## Start DATA TO USE

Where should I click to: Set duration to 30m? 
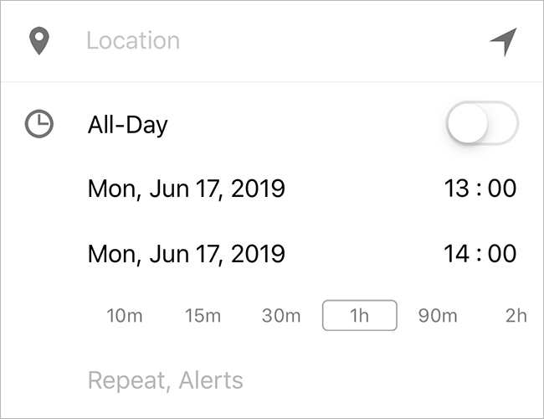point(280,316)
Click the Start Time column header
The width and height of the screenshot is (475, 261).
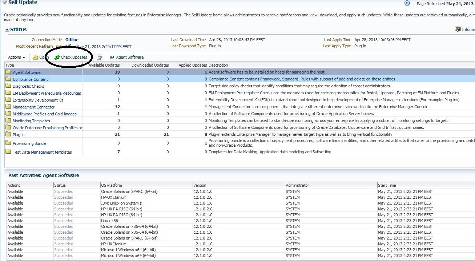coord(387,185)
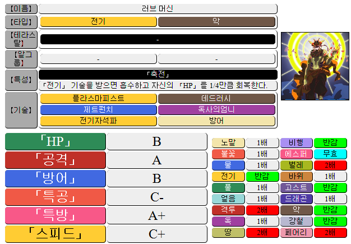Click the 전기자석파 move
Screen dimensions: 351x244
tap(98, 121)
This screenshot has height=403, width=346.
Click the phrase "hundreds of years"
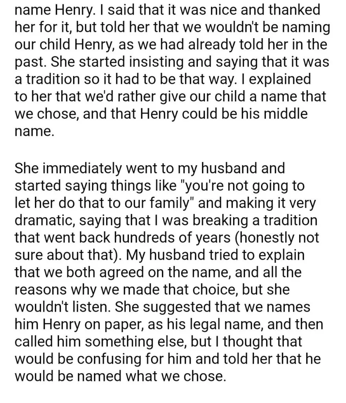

## End DATA TO USE

**AIM:** Please lay out every line of the entries above as a Markdown table with the columns "Row" and "Entry line", skipping any blank lines. Leave the pictures out of your answer.

**RESULT BELOW:**
| Row | Entry line |
|---|---|
| 1 | Where should I click to: Set duration to 30m?  |
| 2 | point(280,316) |
| 3 | Click the Start Time column header |
| 4 | The width and height of the screenshot is (475, 261). |
| 5 | coord(387,185) |
| 6 | Click the 전기자석파 move |
| 7 | Screen dimensions: 351x244 |
| 8 | tap(98, 121) |
| 9 | This screenshot has height=403, width=346. |
| 10 | Click the phrase "hundreds of years" |